Koerber: toward a feminist rhetoric of technology

Koerber, Amy. (2000). Toward a feminist rhetoric of technology. Journal of Business and Technical Communication, 14, 1, 58-73.



This article was informative, clear, and enjoyable to read, and I found it to be instructional in a number of ways. After Keorber set the context for nonfeminist rhetoric of technology, I was most happy to see the three useful ways feminist scholars can build on this. I think one of the most important pieces here is her identifying that rhetoric of technology has emphasized production over use, and the narrative that technologies can be “liberating” needs to be problematized. As Kierber notes, new technologies become incorporated into the existing institutions, practices, and discourse communities, in turn becoming subject to the same systematic ways that women are oppressed (68).

It’s important that Koerber notes at the end how nonfeminist and feminist rhetorics of technology ought to complement each other (71). This is wise because I think there’s a grey area that exists between the two, both seem complex and represent a set of shared ideologies–and they have to in order to be accepted within the discipline.
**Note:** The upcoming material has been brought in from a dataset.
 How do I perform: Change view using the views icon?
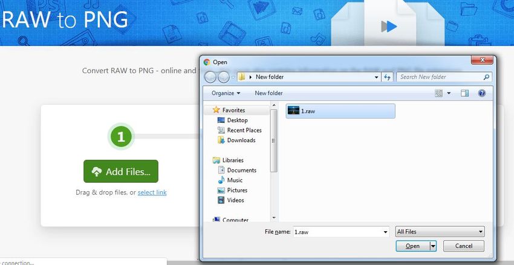pos(439,93)
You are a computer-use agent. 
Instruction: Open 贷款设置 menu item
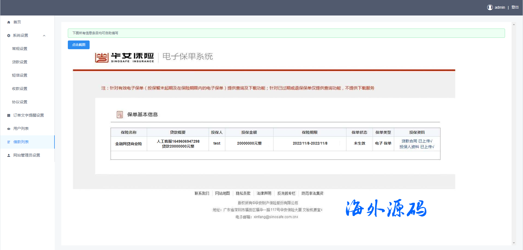click(x=20, y=62)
Citing Treichler at the end, I’m curious about her use of the idea of creating a “counter-discourse”:  “Such a discourse, according to Treichler, “does not arise as a pure autonomous radical language embodying the purity of a new politics. Rather it arises from within the dominant discourse and learns to inhabit it from the inside out” (132).” To me, this seems similar to what de Certeau argues in the Practice of Everyday Life about becoming an active member of a dominant discourse community so that tactics can be employed within. The idea of dismantling the master’s house using the master’s tools, and wether or not that is possible, seems pretty relevant here, too.

My curiosity about this, which to be honest I’m not exactly sure how to explain thoughtfully, is related to her positioning of feminist scholars instead of nonfeminist scholars to create her argument. I think that is a wise move and a convincing one if she’s going to set the groundwork for a feminist rhetoric of technology. Regardless of whether or not this is important or worth mentioning here, I think we should always be attentive to which scholars a writer chooses to affiliate themself with for disciplinary and ideological traction.
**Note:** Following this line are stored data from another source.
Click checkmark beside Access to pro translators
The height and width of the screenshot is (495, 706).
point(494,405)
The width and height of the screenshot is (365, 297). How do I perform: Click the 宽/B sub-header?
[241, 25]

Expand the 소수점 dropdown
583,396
This is a clearly written article and, I feel, an important one that laid some major groundwork. I do have a couple of pet peeves about the argument, however. I find it a little disappointing that Koerber launches into her argument by leaning on Plato and Aristotle for a definition of rhetoric–this seems unusual because she’s attempting to help build a feminist rhetoric of technology, one I expect to look very different from the patriarchal, monocultural worldview of the western canons. I also disagree with Koerber in that I believe rhetoric is more than a tool–and is more about making (practices) than an instrument. Apart from examples of reproductive technologies and communication technologies, I feel that her statements about technology are a bit vague, and I was left wanting more specific examples.

While she stated she envisions nonfeminist and feminist rhetorics as complementing each other, the argument she sustains throughout the article suggests that these rhetorics are in fact polarized, and even though she suggests a relationship between them at the end, as a reader I’m left with the sense that these rhetorics are “us v. them” or binary.



I think it was wise for Koerber to expand from design to use, but 15 years after this publication, I feel like I’m seeing an even stronger call for design again–user experience, experience architecture, and creating culturally-sensitive technologies for global users of all abilities. I’m curious to see how feminist scholars have discussed rhetoric of technology and if this rhetoric of technology has been sustained in conversations about communication design.

Koerber notes that use needs to be studied, and I believe that area has absolutely been thoughtfully explored over the years since this article. One example I can think of is how women in DIY craft communities have used blogs to create community and challenge the status quo of corporate capitalism. This is an example of using a masculine technology (the blog and its entire information infrastructure) to employ tactics that challenge hegemony through making. This isn’t to say that the technology is “liberating” or “empowering” anyone; instead, it’s being used to challenge dominant systems.

There are certainly countless examples of similar tactics–and I think that if I read more about this topic, I’d find that there are rich and thorough conversations about how feminist rhetorics of technology have informed both design and the phenomena of use. I’m also interested in learning more about what a feminist approach to studying workplace discourses of engineers or technologists; I believe these studies would ask very different and important questions than a nonfeminist methodology could offer.